Tuesday, 25 January 2005
Len Deighton: Charity (1996)
Review number: 1283
This is the concluding novel not just of the long running Bernard Samson saga but of Len Deighton's fiction as a whole. It brings to a close a series of attempts to deal with the ending of the Cold War - an event with a big impact for an author of spy fiction: different settings tangential to the genre in MamISTA, City of Gold, and Violent Ward, and the story of the downfall of Communism itself in the last trilogy of Samson novels. I suspect that the difficulty Deighton experienced in finding a new theme appropriate to the times was a contributing factor to his stopping fiction writing when he did.
The reader's expectation with Charity is that it will wrap up the remaining loose ends, and leave Bernard and Fiona's future sorted out. Having read Spy Sinker, followers of the series know more about what really happened on the day of Fiona's return to West Berlin than Bernard does - so the big question is really how much does he find out, and how much pain does he bring on himself and those around him by his investigations?
Although Charity is set before the end of Soviet control over Eastern Europe, Deighton makes sure we know what happens after the end of the novel with little ironic reminders - such as describing a falling person as looking "like a toppling statue of a tyrant". The ending itself is rather abrupt; the last chapter comes with something of a jerk. It is really about new beginnings for the characters, starting relationships over again - entirely appropriate, given the huge changes about to impact their world.

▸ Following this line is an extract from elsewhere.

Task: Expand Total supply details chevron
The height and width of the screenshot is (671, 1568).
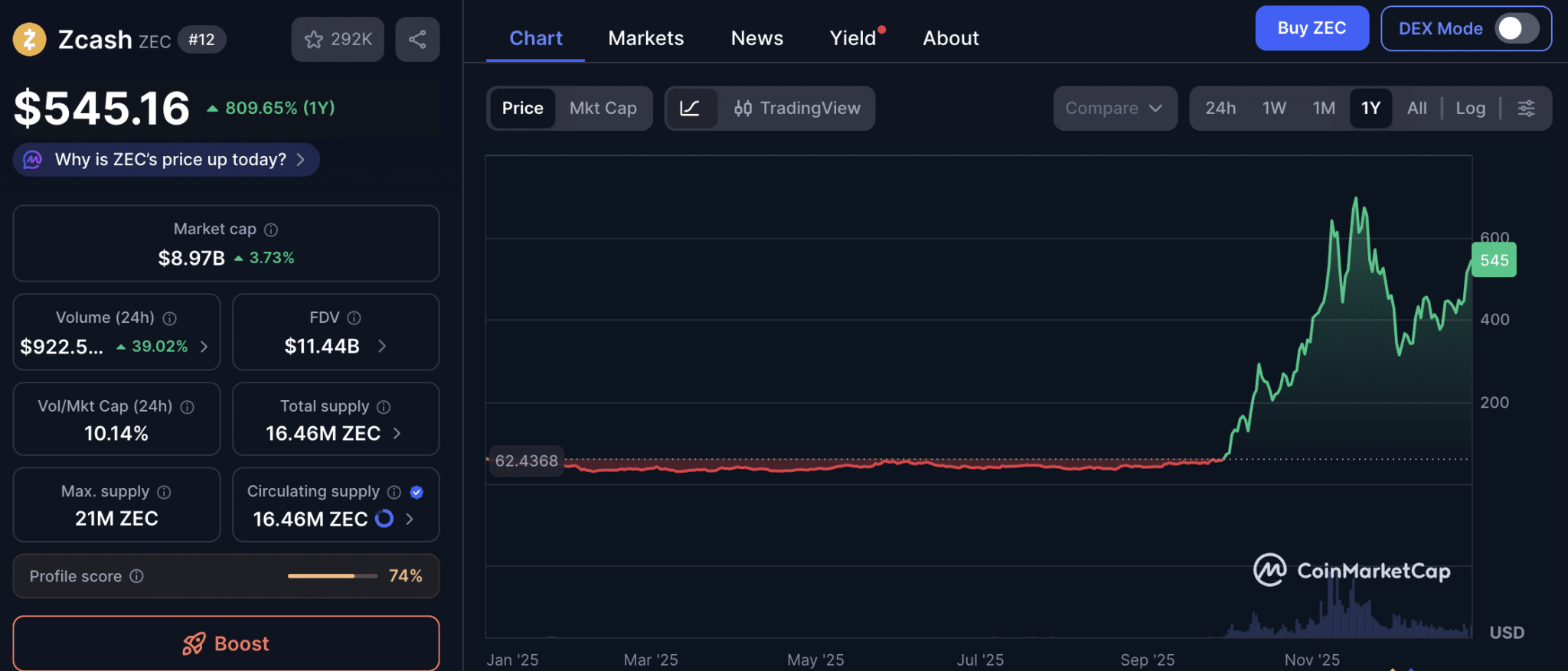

Three series characters dominate British spy fiction: James Bond, George Smiley, and Bernard Samson. They are all quite different from each other, even if you could argue that Bernard is very similar to Deighton's earlier Harry Palmer character and something of a mix of the other two. Smiley is all subtle intellectual; James Bond is all brute force action. Bernard does both parts, and this makes him both more exciting to read about than Le Carré's character and more interesting and certainly less unpleasant than Ian Fleming's. More is revealed about Bernard's inner character than about either Smiley or Bond, even though his narration (and neither Smiley or Bond is every allowed the luxury of telling their own story) is written in such a way that it is clear that Bernard is hiding quite a lot. This of course makes him more believable as a character, as does the way that his powers as an intellectual spy master and an action hero are both carefully limited by Deighton, presumably to this end. The series (ten novels in all, including a prequel not involving Bernard personally) is a substantial body of work, intimately connected to the fall of Communist East Germany and thus a major fictionalisation of some of the most important historical events of the last half century.